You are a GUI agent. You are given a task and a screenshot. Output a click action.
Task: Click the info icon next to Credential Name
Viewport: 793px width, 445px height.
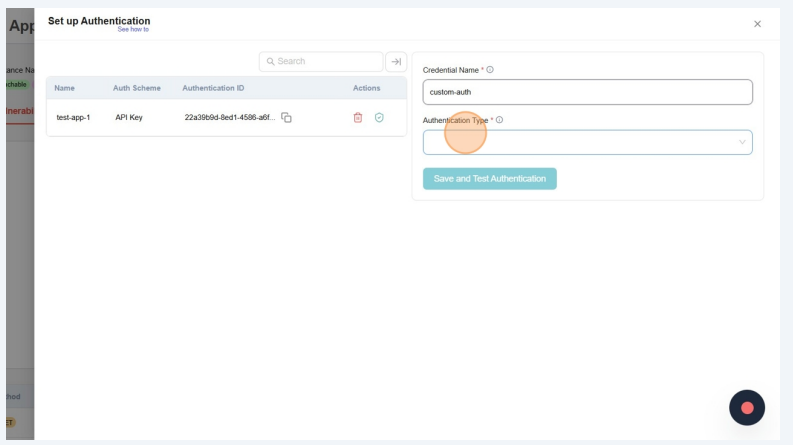click(x=490, y=70)
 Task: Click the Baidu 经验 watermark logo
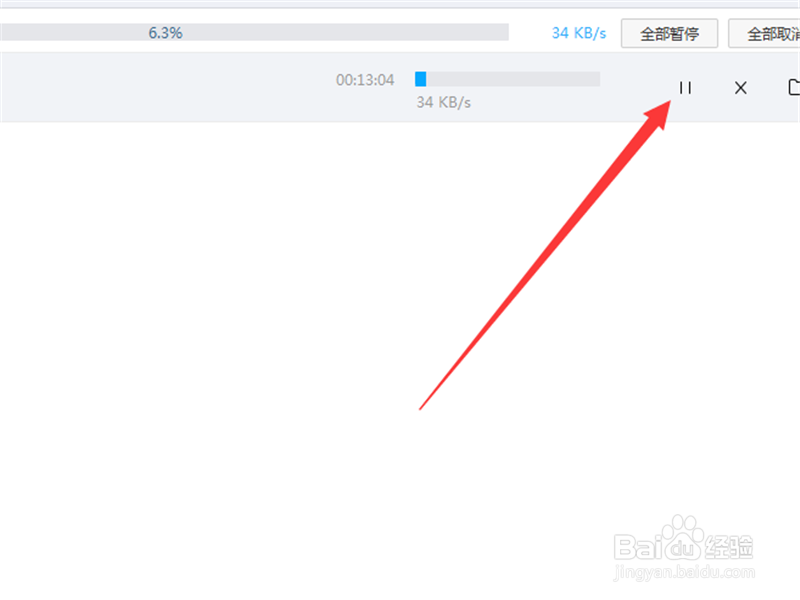(684, 540)
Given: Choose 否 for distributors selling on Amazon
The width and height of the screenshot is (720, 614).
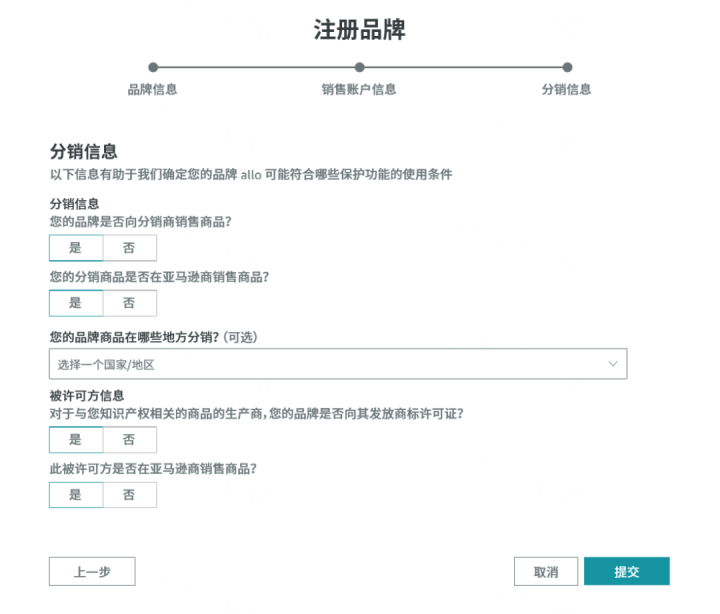Looking at the screenshot, I should (x=129, y=303).
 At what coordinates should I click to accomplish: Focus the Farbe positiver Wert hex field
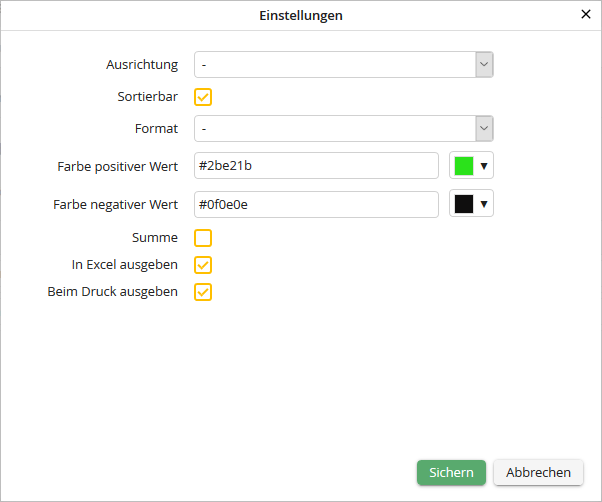[316, 166]
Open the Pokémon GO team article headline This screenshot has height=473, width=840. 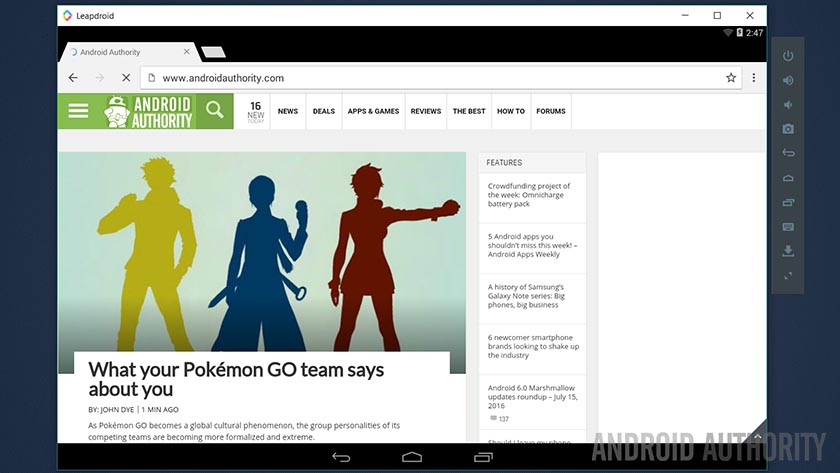pos(236,379)
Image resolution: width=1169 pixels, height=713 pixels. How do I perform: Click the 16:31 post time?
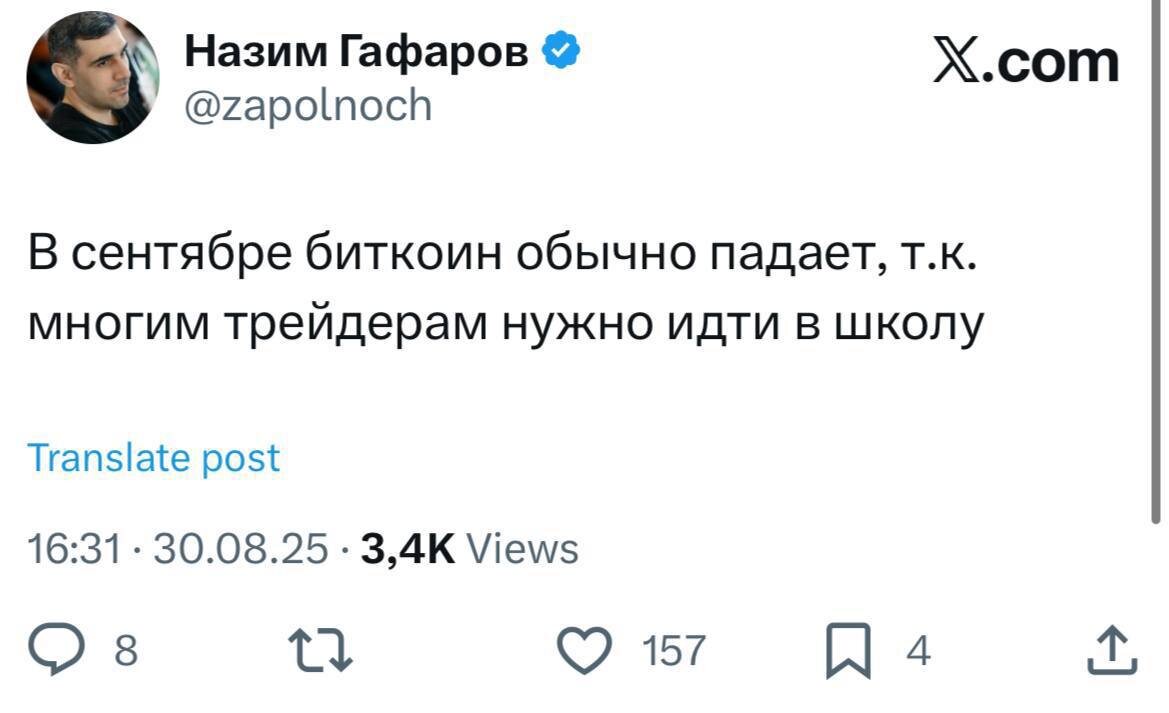coord(75,549)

━━━

• [Aim of the task] The lines to be quoted run from the line containing "Image resolution: width=1169" through the end of the entries above, both included; quote them exactly and leave out any pictures.

• [Output of the exercise]
Image resolution: width=1169 pixels, height=713 pixels. How do I perform: Click the 16:31 post time?
coord(75,549)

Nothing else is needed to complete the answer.